Muhalefetin tüm düşüncelerini, eylem ve söylemlerini, kendilerine gösterilen kırmızı şal belirliyor demiştik. Devam edelim ve sinir uçlarına değelim ki kafa yoranı biraz acıtsın; “Duyarlı” olmak ile “kullanışlı” olmak arasındaki çizgiyi ve aradaki geçişleri farkedebiliyor musunuz?
Farketmek icap eder, çünkü duyarlı olduğunuzu zannederken, kullanışlı aparat olduğunuzu farkedemeyebilirsiniz. Bu farkedememezlik de istemediğinizin ve karşı olduğunuzun bizzat sizin elinizle yaşatılmasına vesile olur.

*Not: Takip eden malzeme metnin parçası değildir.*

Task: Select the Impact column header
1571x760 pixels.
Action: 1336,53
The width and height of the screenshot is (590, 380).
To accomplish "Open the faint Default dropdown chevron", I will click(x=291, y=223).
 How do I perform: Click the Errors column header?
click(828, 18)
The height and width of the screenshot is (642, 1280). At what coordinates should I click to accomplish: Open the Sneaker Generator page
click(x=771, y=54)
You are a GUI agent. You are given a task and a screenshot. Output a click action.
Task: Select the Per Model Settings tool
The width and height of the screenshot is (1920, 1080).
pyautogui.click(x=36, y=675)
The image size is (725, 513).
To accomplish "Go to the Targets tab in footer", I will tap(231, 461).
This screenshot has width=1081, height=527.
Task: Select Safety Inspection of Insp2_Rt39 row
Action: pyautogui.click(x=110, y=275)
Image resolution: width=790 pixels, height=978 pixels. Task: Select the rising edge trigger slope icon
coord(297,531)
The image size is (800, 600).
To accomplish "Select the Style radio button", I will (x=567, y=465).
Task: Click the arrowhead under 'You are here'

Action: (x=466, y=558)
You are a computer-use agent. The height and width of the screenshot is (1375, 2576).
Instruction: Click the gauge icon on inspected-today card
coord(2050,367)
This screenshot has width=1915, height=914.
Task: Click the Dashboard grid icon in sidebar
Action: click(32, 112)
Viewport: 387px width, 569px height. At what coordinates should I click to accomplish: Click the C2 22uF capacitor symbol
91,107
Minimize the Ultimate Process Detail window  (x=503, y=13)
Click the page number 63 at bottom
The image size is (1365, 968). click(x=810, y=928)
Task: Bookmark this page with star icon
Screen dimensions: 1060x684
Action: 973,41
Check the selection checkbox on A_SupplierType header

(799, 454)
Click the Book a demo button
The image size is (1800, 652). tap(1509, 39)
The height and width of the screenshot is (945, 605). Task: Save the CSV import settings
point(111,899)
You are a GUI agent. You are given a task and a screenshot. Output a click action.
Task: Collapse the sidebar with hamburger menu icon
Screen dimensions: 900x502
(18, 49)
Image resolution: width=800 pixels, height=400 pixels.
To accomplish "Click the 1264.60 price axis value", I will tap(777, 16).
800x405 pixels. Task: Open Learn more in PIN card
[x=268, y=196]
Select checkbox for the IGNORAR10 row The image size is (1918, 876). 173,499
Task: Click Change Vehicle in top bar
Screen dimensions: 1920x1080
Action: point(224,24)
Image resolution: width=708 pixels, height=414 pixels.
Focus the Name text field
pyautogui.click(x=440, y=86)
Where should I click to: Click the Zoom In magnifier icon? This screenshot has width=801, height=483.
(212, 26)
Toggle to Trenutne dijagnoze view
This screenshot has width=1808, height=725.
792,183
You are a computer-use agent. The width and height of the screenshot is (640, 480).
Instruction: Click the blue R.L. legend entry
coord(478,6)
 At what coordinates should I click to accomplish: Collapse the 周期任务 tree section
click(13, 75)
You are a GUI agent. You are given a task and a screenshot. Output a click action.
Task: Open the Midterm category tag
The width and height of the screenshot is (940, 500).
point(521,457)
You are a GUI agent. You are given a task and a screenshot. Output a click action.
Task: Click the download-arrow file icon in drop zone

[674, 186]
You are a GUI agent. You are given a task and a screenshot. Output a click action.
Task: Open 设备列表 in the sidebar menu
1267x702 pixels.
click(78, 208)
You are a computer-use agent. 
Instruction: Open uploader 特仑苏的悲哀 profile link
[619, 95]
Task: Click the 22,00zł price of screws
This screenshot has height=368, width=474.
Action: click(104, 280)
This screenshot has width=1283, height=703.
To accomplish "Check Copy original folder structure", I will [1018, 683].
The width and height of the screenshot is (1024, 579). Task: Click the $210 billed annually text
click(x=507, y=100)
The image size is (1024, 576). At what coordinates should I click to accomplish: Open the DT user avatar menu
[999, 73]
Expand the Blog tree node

Kullanışlı olunan dışarıdan gözlendiğinde, “hınç ve vicdan” duygularının dışa dönük baskınlığı bariz farkedilir. Gösterilen bir kesit/kare üzerinden kadrajın içindeki minik ve somut varlığa yoğun bir merhamet ve vicdan, kadrajın dışındaki büyük ve soyut varlığa yoğun öfke ve hınç.
Kadrajdaki, misalen gözü morartılmış bir kadın, dudağı kanamış mülteci çocuğu, başı ezilmiş bir köpek, petrole bulanmış bir martı. “Ah yavrumlar, nasıl kıydınız!”lar, “can bu can!” feveranlı acıyışlar. Ve kadraj dışındaki soyut varlığa hınç, insanlığa, bir inanışa, bir zihin yapısına, onların mensuplarına vs.; “şerefsizler”, “insan değiller”, “adi, aşağılık varlıklar”, “bunlar adam olmaz!”cılıklar, “cahil, ahmak sürüleri”, “hepsi böyle”cilikler, sayamayacağım kadar bir sürü yakıştırma, iddia, itham ve şeytanlaştırmalar. Akabinde topyekûn linç ve itlaf talepleri… Artık şeytanlaştırılan kesime yapılacak her saldırı ve haksızlık meşrulaştırılmış hâle gelir. Yok edilmesi gerekir. Kullanışlı olan, kullanan açısından vazifesini yapmıştır an itibariyle. Gerisi kullanan için tereyağından kıl çekme. Artık şeytanlaştırılan ülkeyi işgâl edebilir, cemaatin mensuplarını top yekûn kazıyabilir, milleti evine de kapatabilir, sıkıyönetim kararı alabilir, ceza ya da denetimlerin dozunu arttırabilir.
Duyarlılık/vicdan zannettiğinizin evrildiği yeri tahayyül edebiliyor musunuz?
Yasa, vicdanların körleşme eğiliminden dolayı elzemdir. Duyarlı olma ile kullanışlı olma sınırını ayıran da yasadır. Lokasyon tayininde hataya düşmenize mani olur. Referansınızdır.
Not; Referans noktalarına haiz, aksiyona sevkedici politik anlamlandırmanın nasıl olacağına ve kurucu iradeyi oluşturucu emsali, buraya koyayım. Madem ki herkes devletin yokluğundan muzdarip, liyakât yokluğundan şikâyetçi, liyâkatli olanı aramak, bulmak ve imkânları emrine seferber etme mükellefiyeti de muzdarip olanların sırtında.